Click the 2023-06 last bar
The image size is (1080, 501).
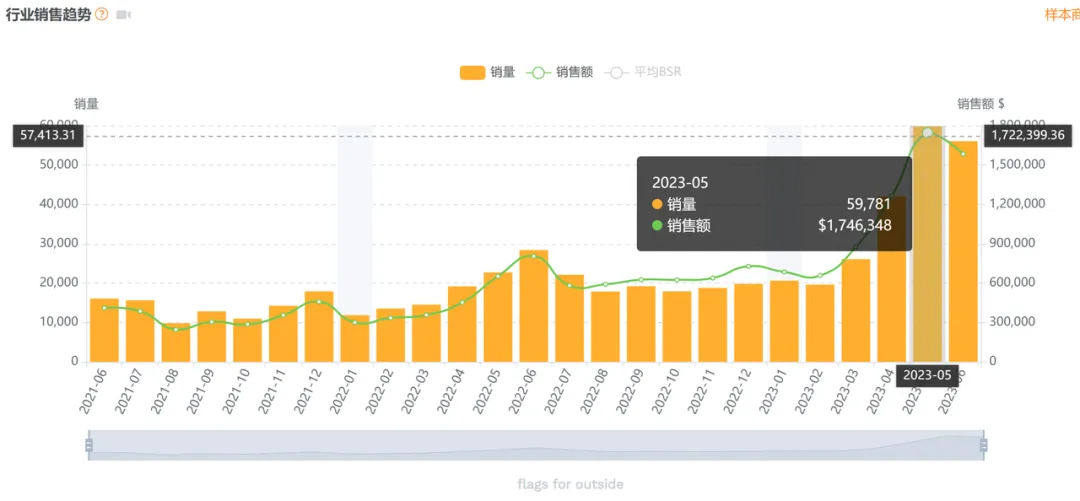(963, 252)
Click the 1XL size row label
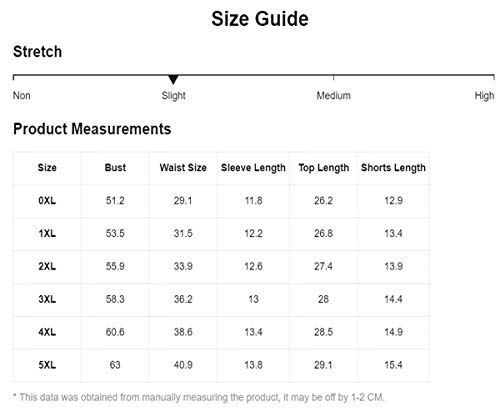This screenshot has height=417, width=500. tap(47, 233)
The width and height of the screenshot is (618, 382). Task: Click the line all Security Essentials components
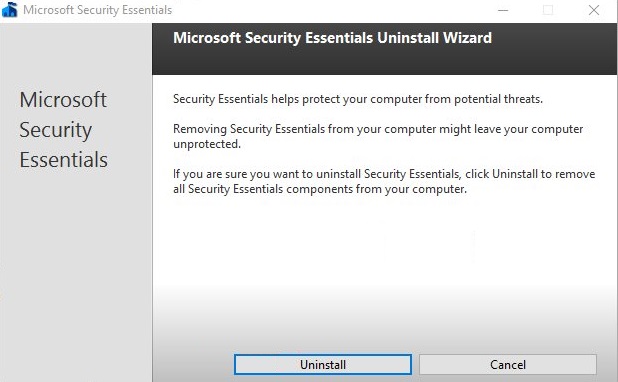[x=320, y=189]
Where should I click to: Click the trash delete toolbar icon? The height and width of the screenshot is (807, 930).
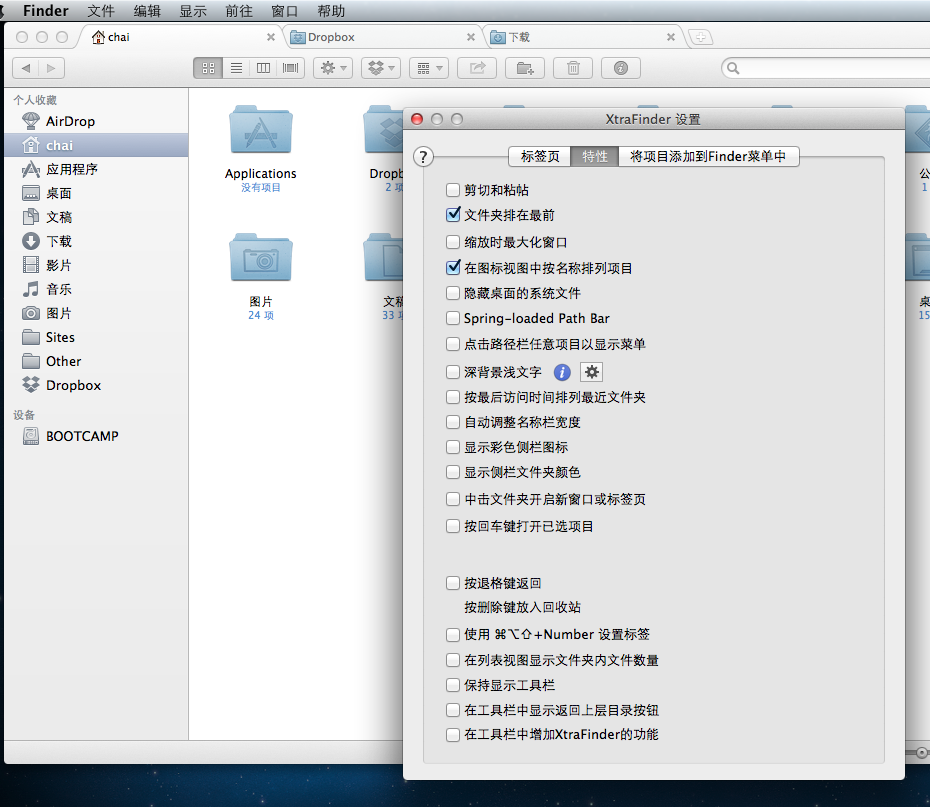click(x=573, y=68)
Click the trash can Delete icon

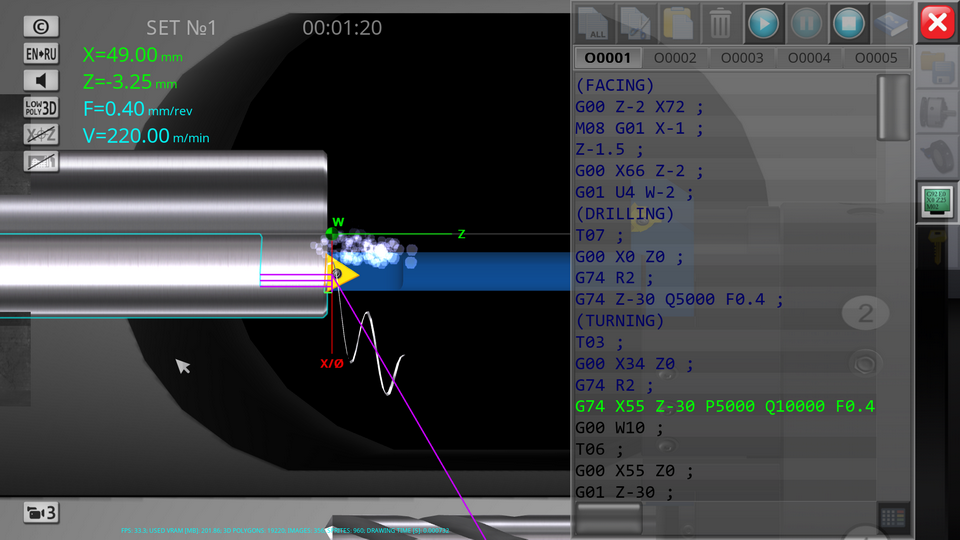pos(720,22)
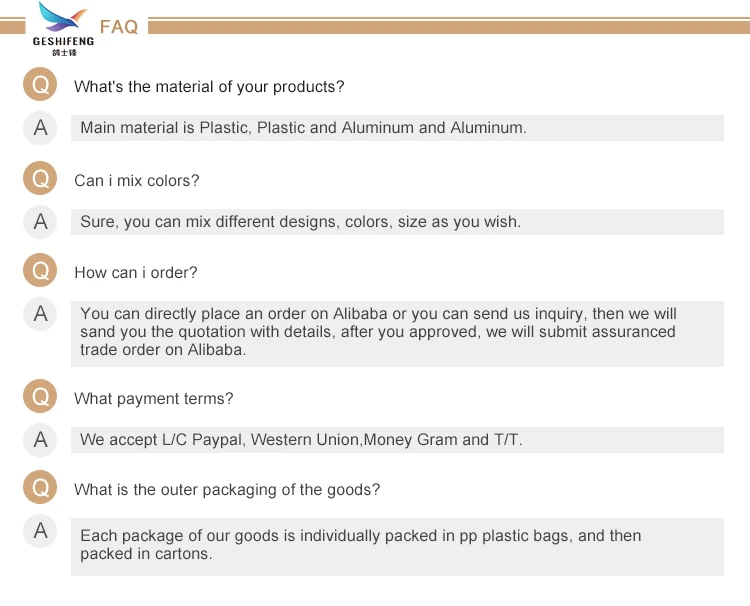
Task: Click the A icon beside the mix designs answer
Action: coord(40,221)

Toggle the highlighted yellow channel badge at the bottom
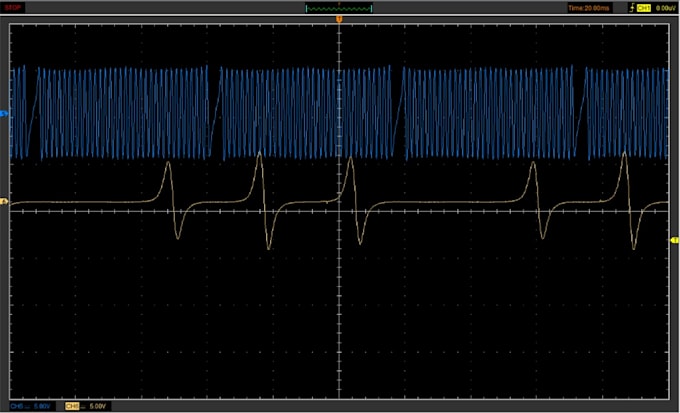pyautogui.click(x=72, y=406)
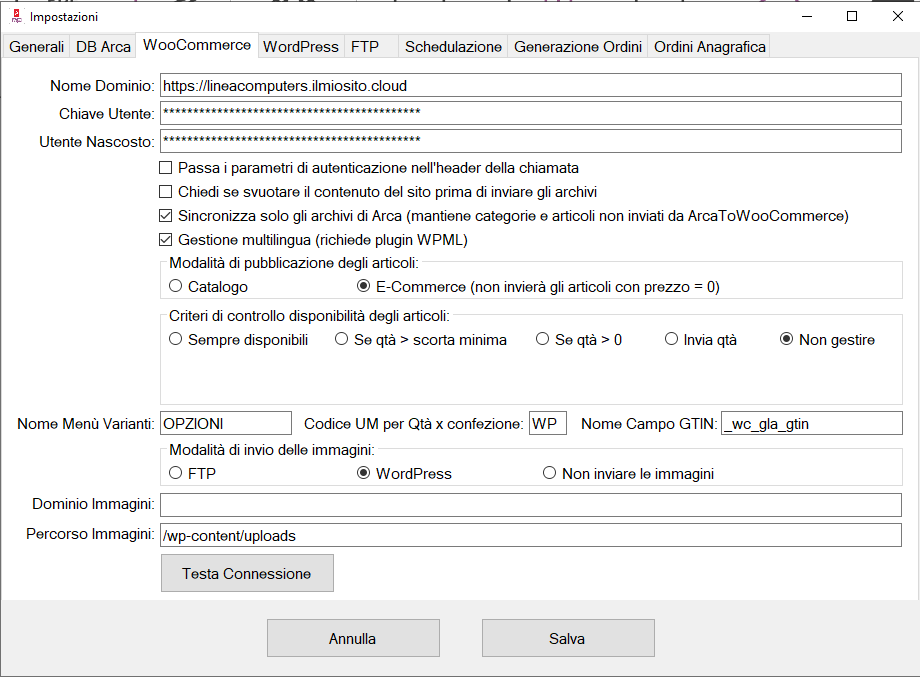Choose Sempre disponibili availability option
This screenshot has width=920, height=677.
[x=176, y=340]
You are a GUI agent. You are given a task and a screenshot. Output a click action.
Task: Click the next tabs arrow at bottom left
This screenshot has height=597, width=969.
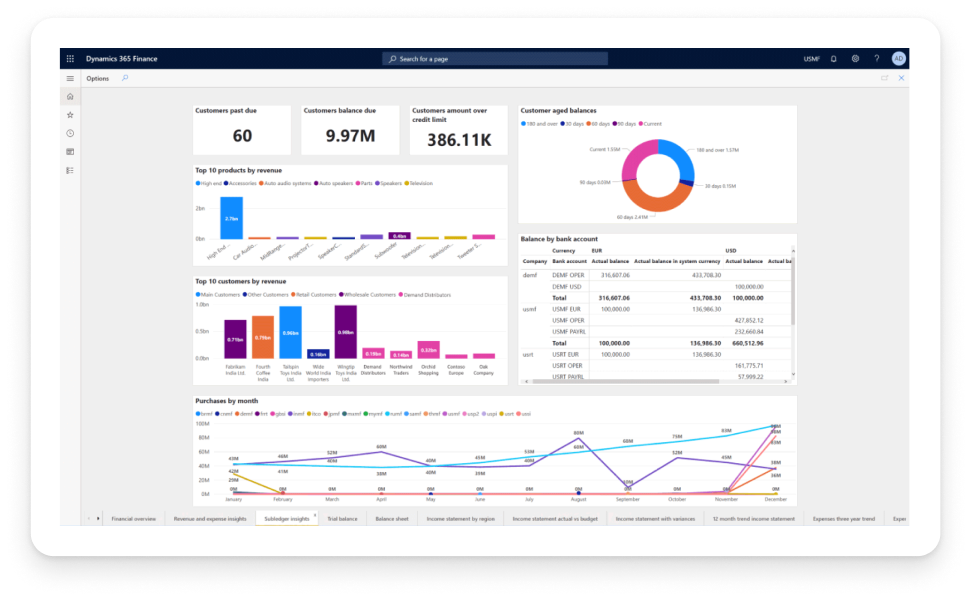click(98, 519)
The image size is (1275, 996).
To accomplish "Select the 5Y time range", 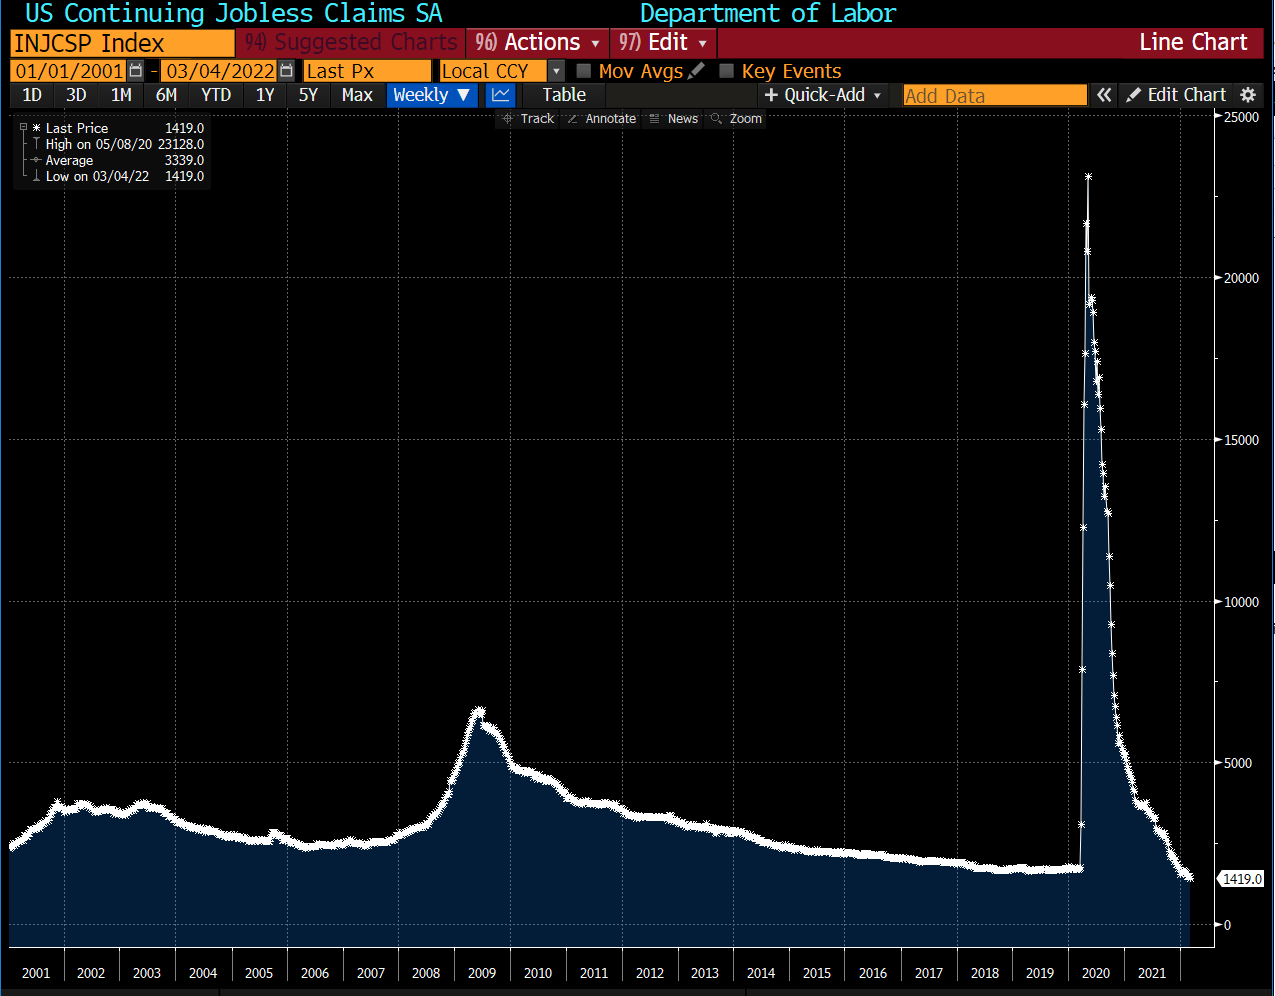I will click(x=308, y=95).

Your task: All lines from the start of the entries through the one with "Task: Click the next" are to be output exactly; omit the pictures.

Completed exercise:
Click the 2023-06 last bar
The image size is (1080, 501).
(963, 252)
Click the 1XL size row label
This screenshot has height=417, width=500. tap(47, 233)
The width and height of the screenshot is (618, 382). Task: Click the line all Security Essentials components
[x=320, y=189]
Where should I click to: Click the trash delete toolbar icon? The height and width of the screenshot is (807, 930).
click(x=573, y=68)
Click the trash can Delete icon

pos(720,22)
Task: Click the A icon beside the mix designs answer
Action: coord(40,221)

Toggle the highlighted yellow channel badge at the bottom
pyautogui.click(x=72, y=406)
Choose Sempre disponibili availability option
This screenshot has width=920, height=677.
[x=176, y=340]
You are a GUI agent. You are given a task and a screenshot. Output a click action.
Task: Click the next tabs arrow at bottom left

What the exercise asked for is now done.